▶ **Text**:
ChrisC: That's a great point. We'd have to figure out a good boundary for a window for the running average, assuming you don't want it windowed over the entire playback.
Will: Correct. A reasonable one would
be 1 second, and get feedback from player developers?
... More importantly, how that correlates. Typically you want that
as a quick predictor to be able to react,
... so I'd prefer a shorter time window that has more variance as
you play through, but you can use it as a switching metric, which I
believe is the intent.
ChrisC: I like it.
ChrisN: What's the best way to send feedback, as issues in GitHub?
ChrisC: Yes, or you can contact me personally.
Chris: Would you like to give an introduction the background, and the problem this API intends to address?
Becca: I'm a software engineer at
Google, been working on autoplay for a while.
... Right now, there's no way for a website to detect whether it
can autoplay before it calls play() on the media element.
... We want to give sites a way to determine whether a video is
going to play or not.
... This is so they can pick different content or change the
experience. For example, they might want to mute the video, or do
other things.
... The API is relatively simple. There's something at the document
level that determines the autoplay policy.
... This can either be: autoplay is allowed, muted autoplay is
allowed - in that case the site may want to change the source or
change the UI - or autoplay is disallowed and it will be
blocked.
... There's another check at the media element level, which returns
a boolean.
... This is designed so that you can set the source on the media
element, then call whether this will autoplay.
... This will look at the document autoplay policy, and the
metadata on the source, e.g, is there an audio track? Then it will
return whether it can autoplay, before you call play().
... We're still working out the ergonomics of the API. I'd be happy
to take questions or suggestions.
ChrisN: Could you please expand on the difference between the document level and media element level?
Becca: The document level gives you
the auto play policy: allowed or disallowed. At the media element
level, it's taking into account the source.
... Some browsers have some autoplay restrictions at the media
element level, so this will take those into account.
ChrisN: And so the purpose is to allow the web app to make decisions on what content to present based on the policy that's applied.
Becca: A common use case is if
autoplay is allowed but only for muted content, some sites may want
to switch the source and play different content.

▶ **Stated goal 1**:
In the autoplay discussion, what does the check at the media element level return?
▶ **Stated goal 2**:
Continue the autoplay discussion from the point where it stops.

▶ **Data provided**:

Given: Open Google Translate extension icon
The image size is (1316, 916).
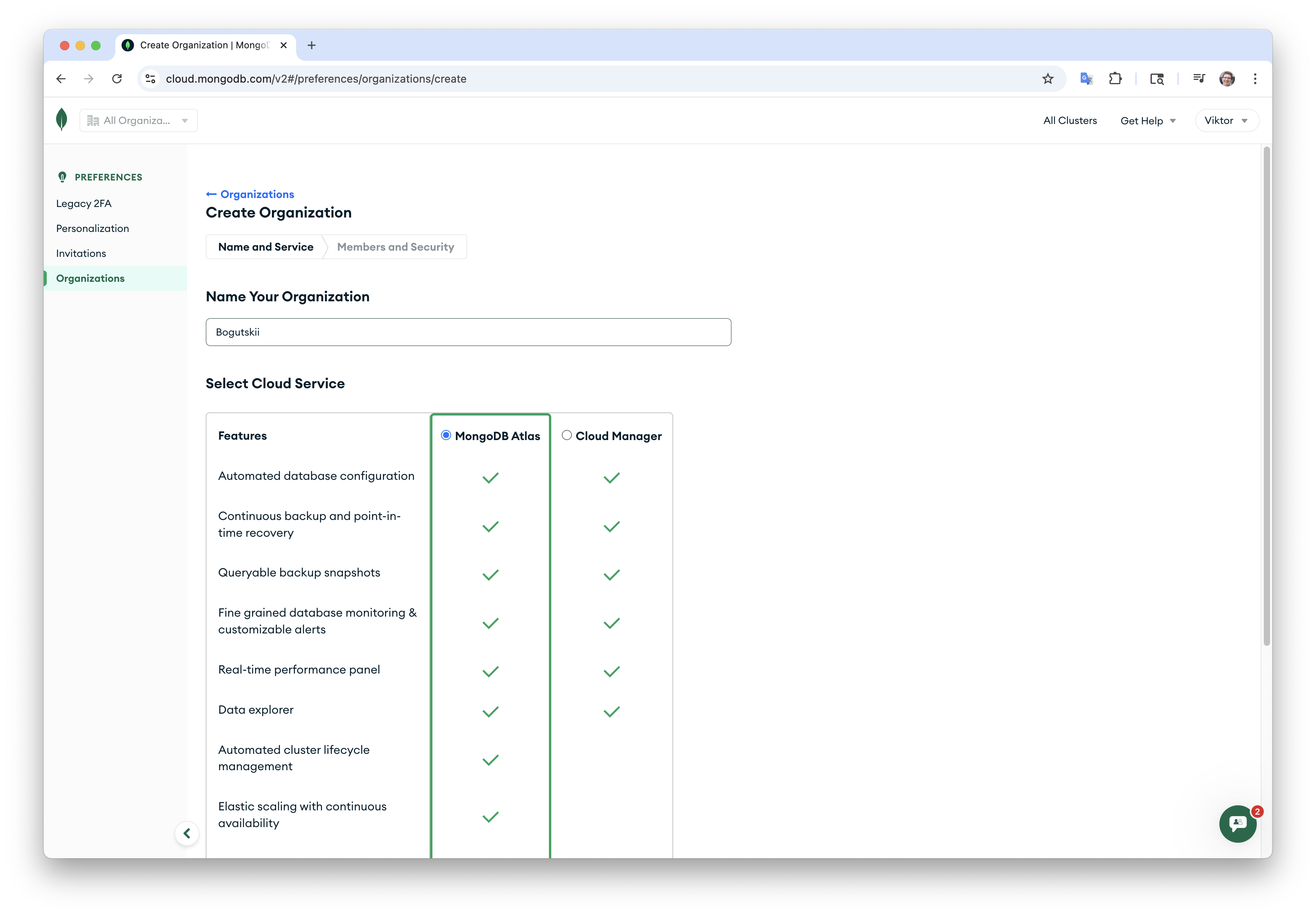Looking at the screenshot, I should [1086, 79].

▶ **Task response 1**:
It returns a boolean.

▶ **Task response 2**:
... Or update the UI and show something to the user, to show
autoplay is blocked.
ChrisN: I remember when the autoplay
restrictions were implemented a couple of years ago, it was
controversial,
... e.g, in the Web Audio community where they were
programmatically generating audio content.
... This doesn't apply just to media coming from a server, also
synthesized content from Web Audio.
... Becca: Yes, the document level autoplay also applies to Web
Audio. We don't have a plan to add a method to AudioContext,
... but you can use the document level API to check before creating
an AudioContext.
... Any questions?
Mark: You mentioned two cases: a
media source with no audio track, and a site attempting to play
video with an audio track but the media element is muted.
... Are those cases considered differently for autoplay policy, or
are they equivarant?
Becca: They should be essentially equivalent.
Mounir: Not all browers actually check for the audio track. So if you want to be cross browser compatible you may just want to mute instead of removing the audio track.
ChrisN: And the circumstances where autoplay is allowed will vary between UAs, as they can be using different criteria.
Becca: That's correct, and why we recommend sites use this API rather than trying to predict what the policy is.
ChrisN: As a developer, is there a way that I can test how my site behaves with each different policy level applied to it?
Becca: Right now there is no way to test that, but it's something we can consider adding, I think.
ChrisN: We had difficulty with our
player component, which was in an iframe, and the user interaction
in the containing page,
... and we wanted to send a message to the iframe to tell it to
play, and this was blocked by autoplay.
Becca: For Chrome, there's an
autoplay policy command line switch that you can use to set
different autoplay policies.
... For example, one of these is "no user gesture required", which
would allow anything to autoplay.
Greg: How is the media element level API different to calling play() and having it reject, and then reacting to that?
Becca: It's kind of similar. Autoplay allows you to check before calling play(), so you can change the source or make a change in the UI.
Greg: I could call play(), then if it
rejects I could mute then call play() again. Or, if it rejects,
we'd leave up a still image.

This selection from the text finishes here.